▸ **Work required**: Begin at the line holding "Instruction: Collapse the" and set down exactly each line through the last one below, omitting pictures. Include nothing else.

+ + +

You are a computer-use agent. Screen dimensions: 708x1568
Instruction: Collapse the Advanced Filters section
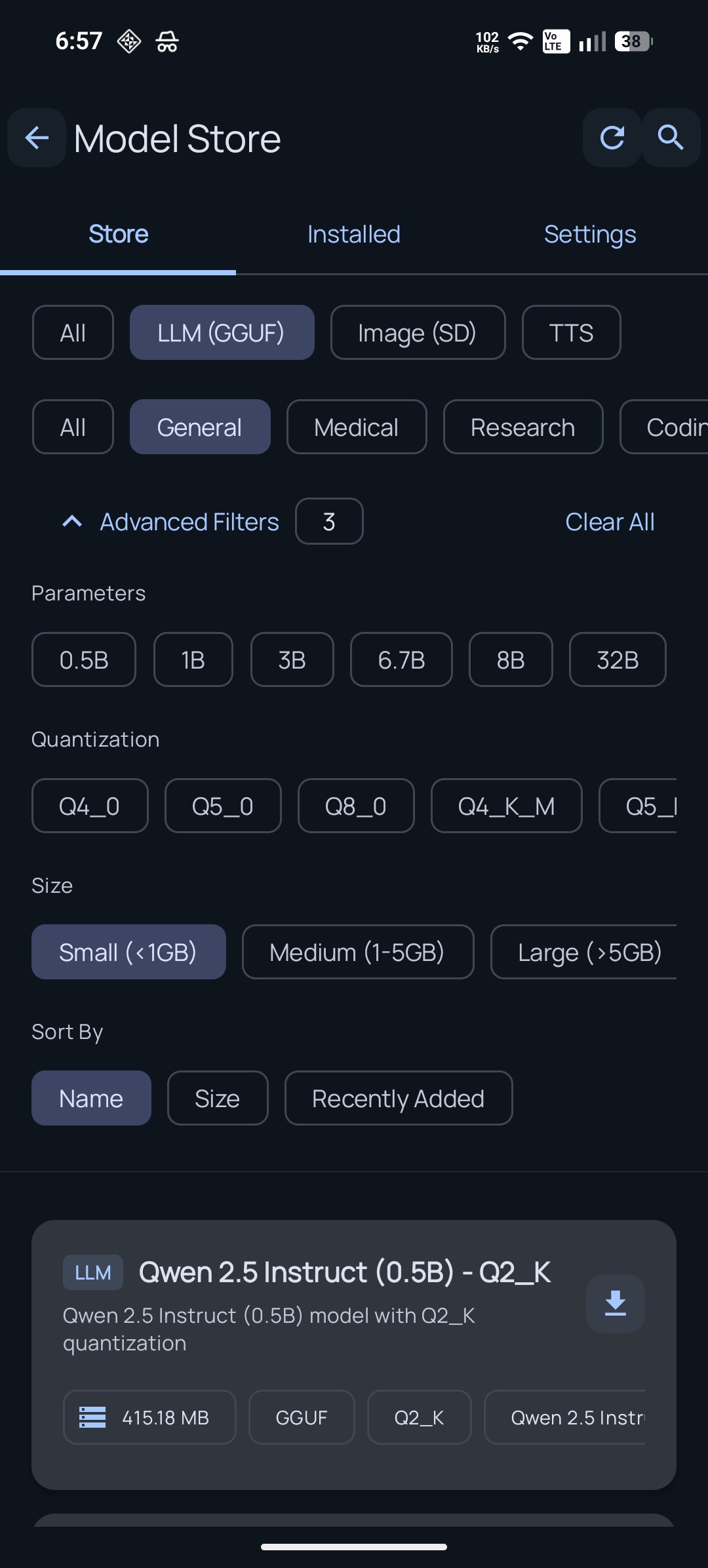(189, 522)
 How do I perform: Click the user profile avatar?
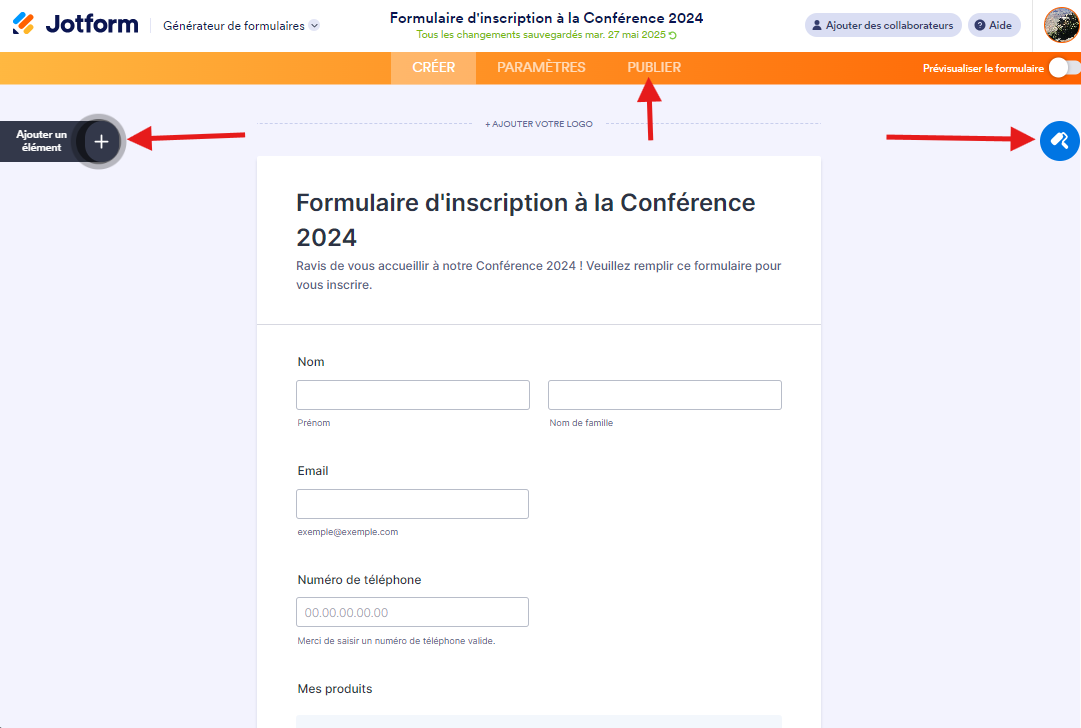(x=1061, y=25)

+ + +

▸ **Result for this exercise**:
Instruction: Collapse the Advanced Filters section
(189, 522)
 How do I perform: Click the user profile avatar?
(x=1061, y=25)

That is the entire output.